• _TASK TO CARRY OUT_
Please copy exactly the part of the records below that opens with the line containing "Add a new tab with plus button" and closes with the line containing "Refresh list of topics", leaving out any pictures.

═══ INFORMATION SUPPLIED ═══

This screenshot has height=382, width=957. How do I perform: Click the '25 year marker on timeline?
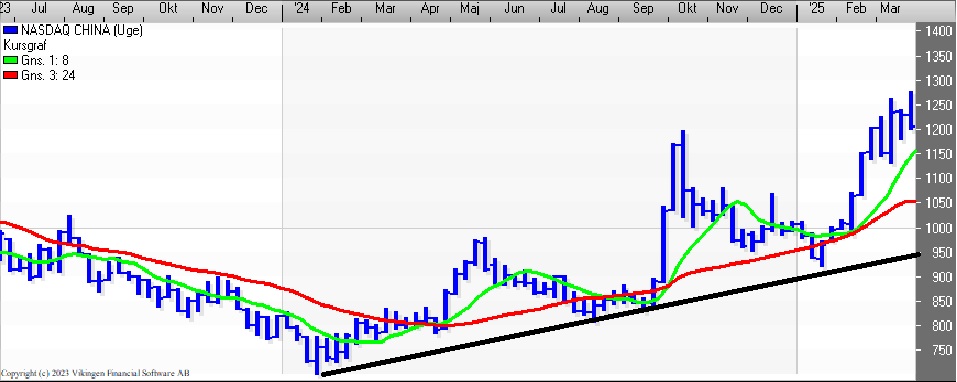pos(816,9)
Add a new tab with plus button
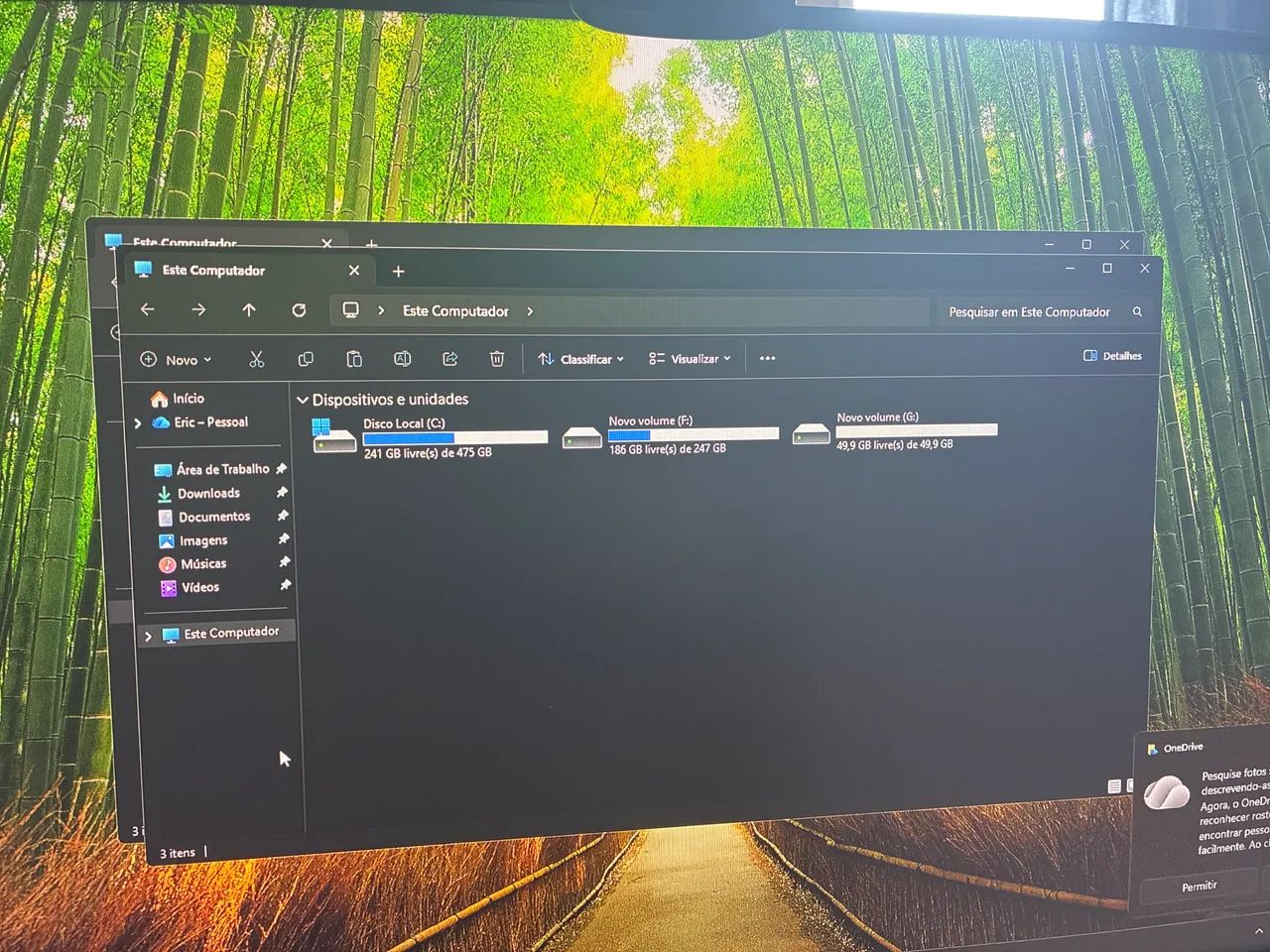The image size is (1270, 952). point(398,272)
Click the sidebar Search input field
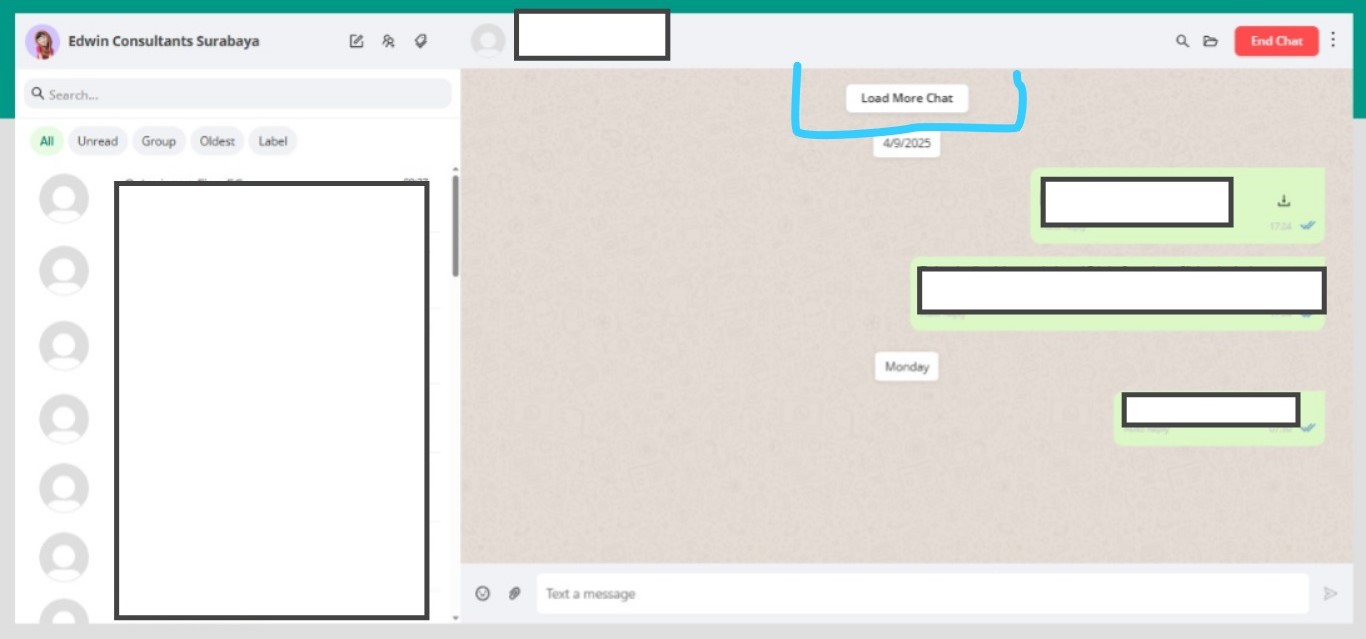Image resolution: width=1366 pixels, height=639 pixels. coord(240,94)
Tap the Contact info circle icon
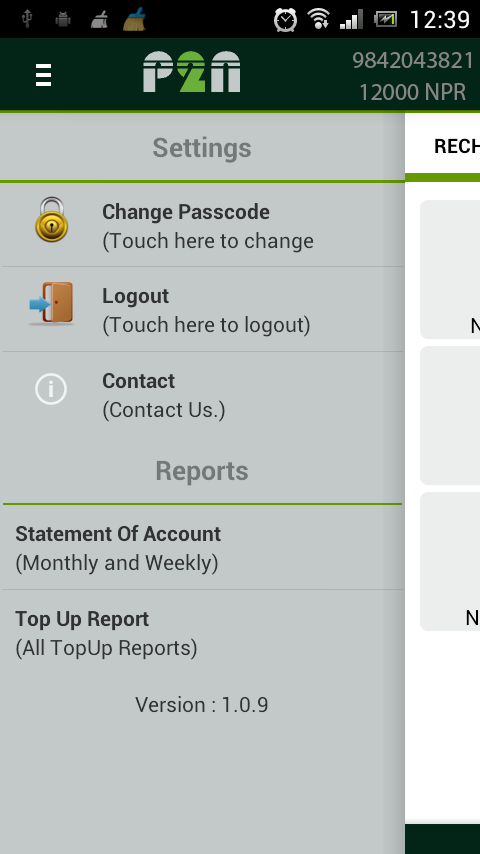This screenshot has width=480, height=854. pos(51,389)
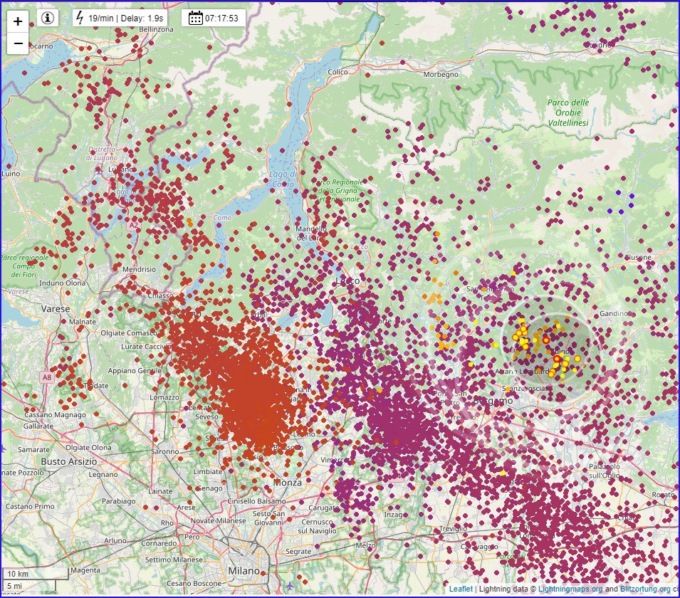Viewport: 680px width, 598px height.
Task: Click the 19/min delay statistics readout
Action: (129, 17)
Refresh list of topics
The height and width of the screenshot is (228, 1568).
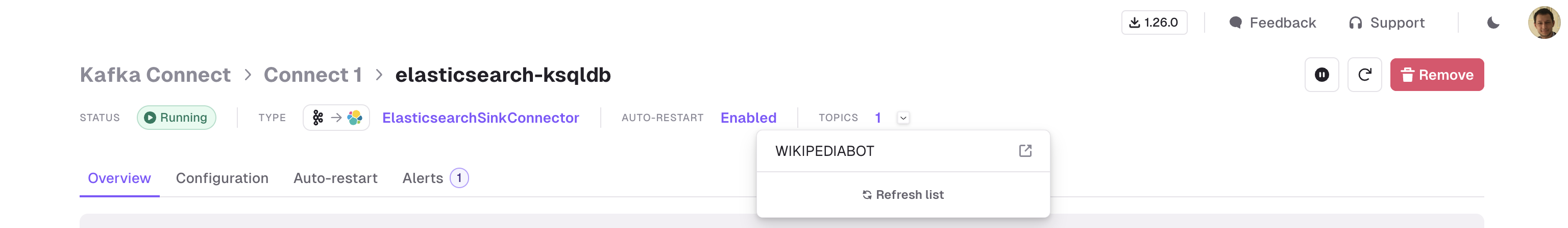[x=903, y=194]
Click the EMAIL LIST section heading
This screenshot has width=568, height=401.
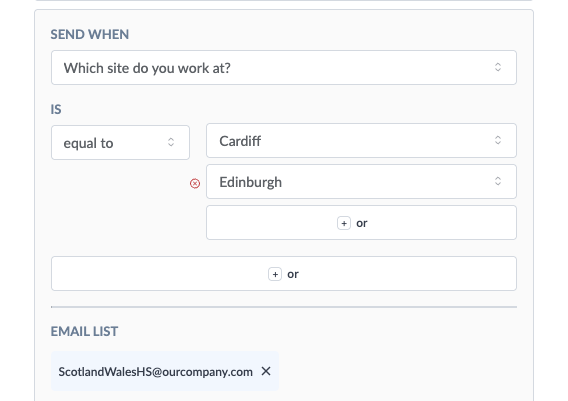[84, 331]

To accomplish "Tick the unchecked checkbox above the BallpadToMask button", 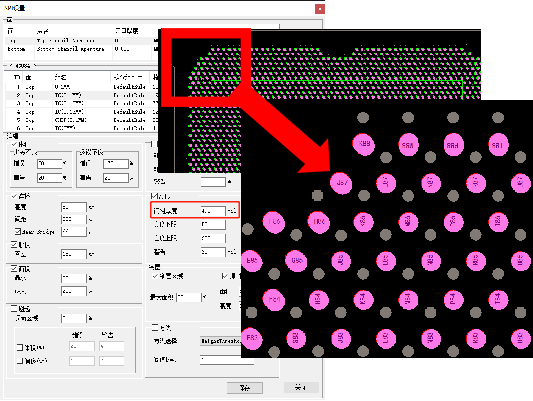I will [x=155, y=328].
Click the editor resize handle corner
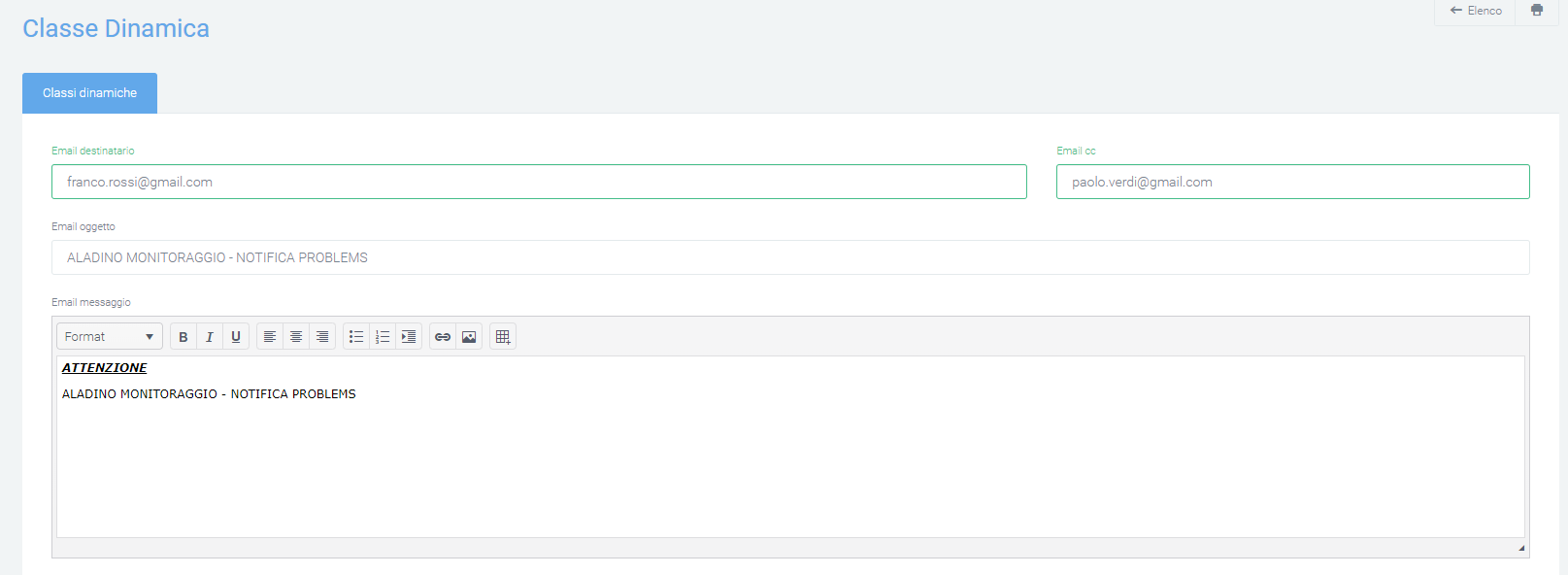This screenshot has height=575, width=1568. pos(1521,549)
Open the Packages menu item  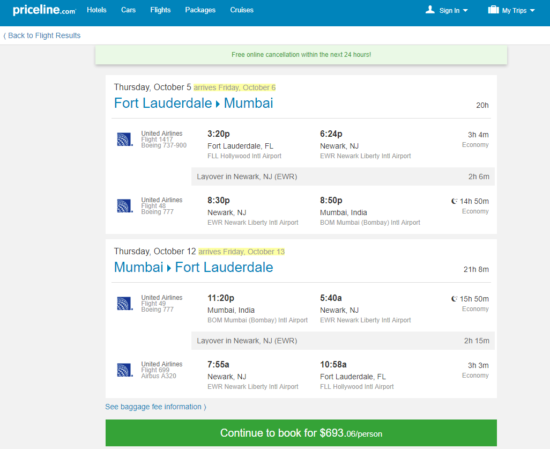pos(200,10)
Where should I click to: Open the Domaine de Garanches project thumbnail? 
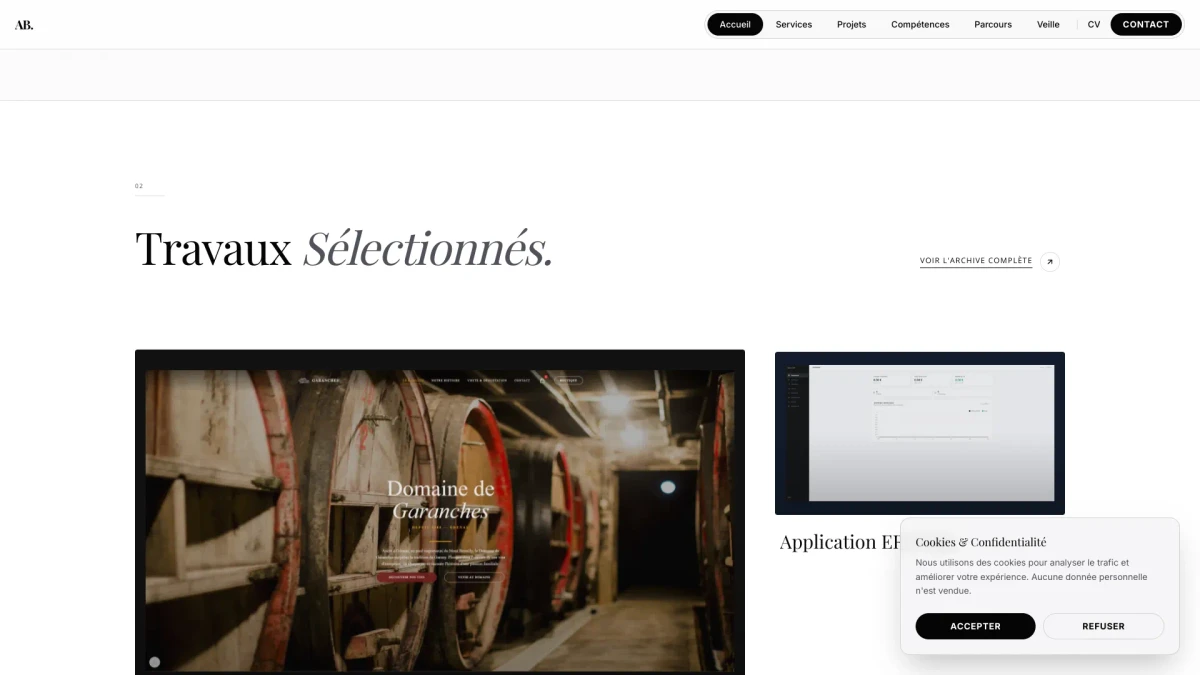tap(440, 512)
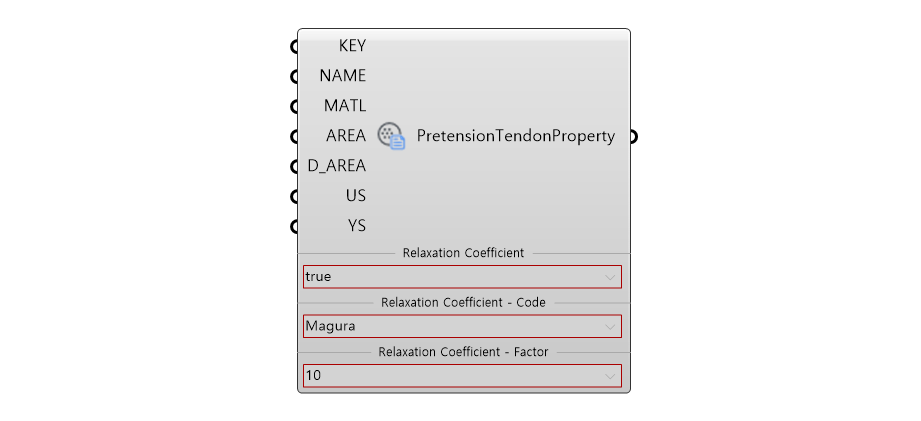The width and height of the screenshot is (921, 421).
Task: Open the Relaxation Coefficient true dropdown
Action: [462, 277]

═══

• _RESPONSE TO THE TASK_
Add a new tab with plus button
The image size is (1270, 952). point(398,272)
Click the sidebar Search input field
Image resolution: width=1366 pixels, height=639 pixels. coord(240,94)
Tap the Contact info circle icon
This screenshot has width=480, height=854. pos(51,389)
Viewport: 680px width, 598px height.
Task: Click the 19/min delay statistics readout
Action: (129, 17)
Refresh list of topics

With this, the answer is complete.